Missed chance: India not part of RCEP
The world’s biggest regional trading forum has just been created — and India is not a part of it. The 15 nations that signed up as members of the Regional Comprehensive Economic Partnership account for nearly 40 per cent of global commerce and 35 per cent of its gross domestic product. India chose to opt out of the trading forum last year since its concerns over the terms of market access were not adequately addressed. The Centre had badgered hard for a protected list of goods mainly to shield its domestic market. It harboured fears that India could be flooded with cheap Chinese agricultural and industrial products once it signed the deal.
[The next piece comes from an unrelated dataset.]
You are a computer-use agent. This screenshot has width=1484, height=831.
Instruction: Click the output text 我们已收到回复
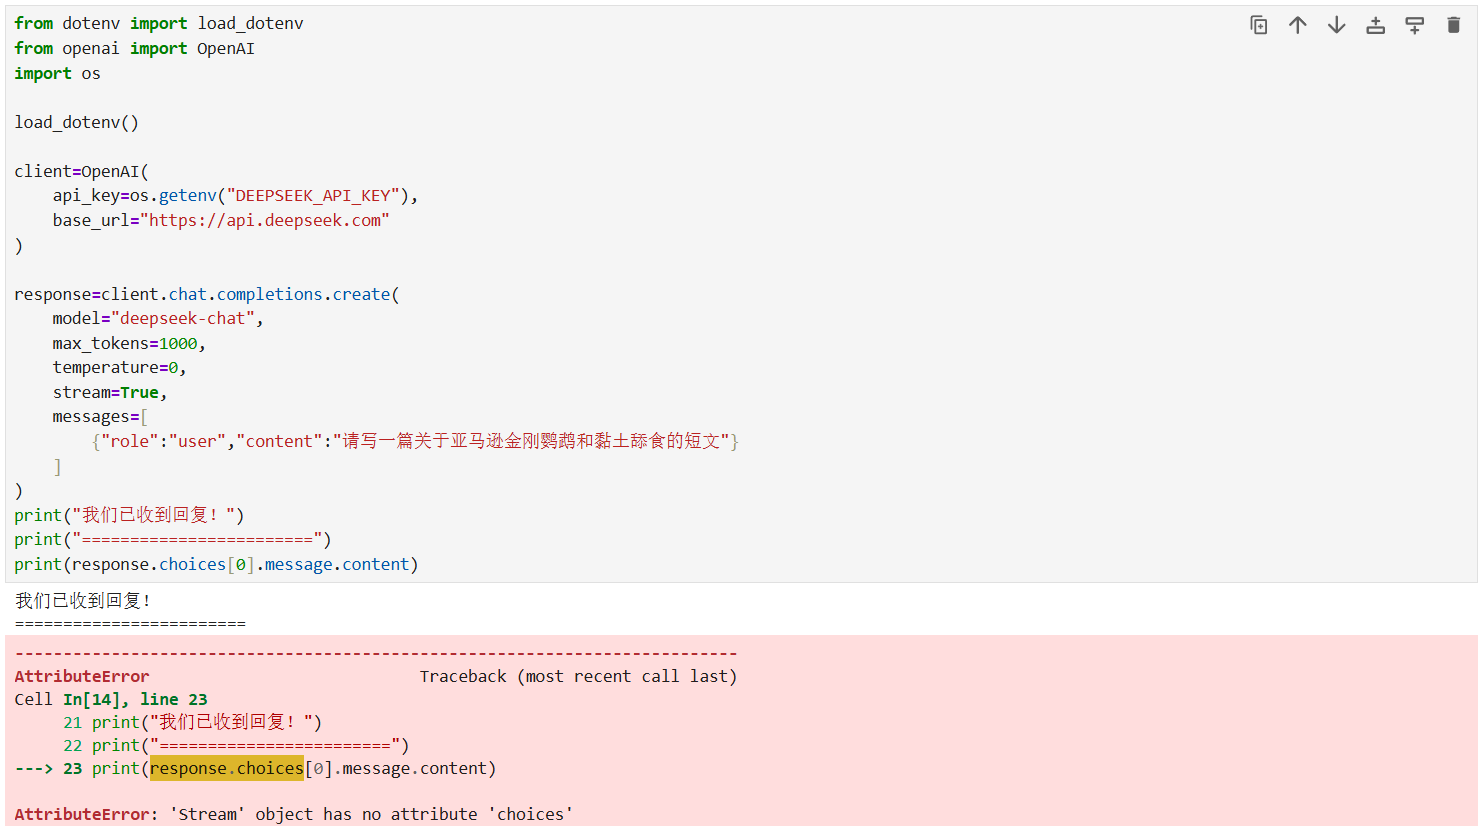83,601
The big sticking point was over inadequate safeguards to stop an industrial powerhouse like China from circumventing the Rules of Origin guidelines in the agreement. Companies use a multi-stage production process to manufacture goods through plants spread over several countries. This creates a situation where Chinese companies could set up final assembly plants in Vietnam and Thailand and push cheap products into India without identifying themselves as the real beneficiaries. India had also insisted on a tariff safeguard mechanism that would bump up duties automatically whenever there was an alarming surge in imports from one of the RCEP nations. The forum shot down the idea. India also baulked at the idea of providing most favoured nation status for investments to all RCEP members, including China.
Over the past two decades, nations have squabbled so much over tariffs, investment, market access and free movement of goods, services and people that the World Trade Organization has failed to deliver a fair, equitable rules-based system for global trade. That has led to a surge in regional trade agreements: from around 50 in 1990 to almost 300 today. There are many pundits who believe that India ought to have joined the RCEP simply because trade ought not to be seen through a narrow prism. They believe that a deep and wide regional trading forum like the RCEP provides negotiating heft to all its members on issues that go beyond markets and tariffs. In a rapidly evolving world — albeit one teetering on the brink of a deep recession because of the pandemic — such a forum provides the scope for discussion on multiple policy areas like competition policy, government procurement rules and intellectual property rights. When Atal Bihari Vajpayee articulated the Look East policy, he had signaled a major change in India’s outlook as he sought to build trade and cultural ties in the region in the hope that they would benefit collectively. The RCEP is keeping the door open for India. The success of this trading forum depends on China and India being part of it. Without either of the two regional giants, the gains from the arrangement will be extremely limited.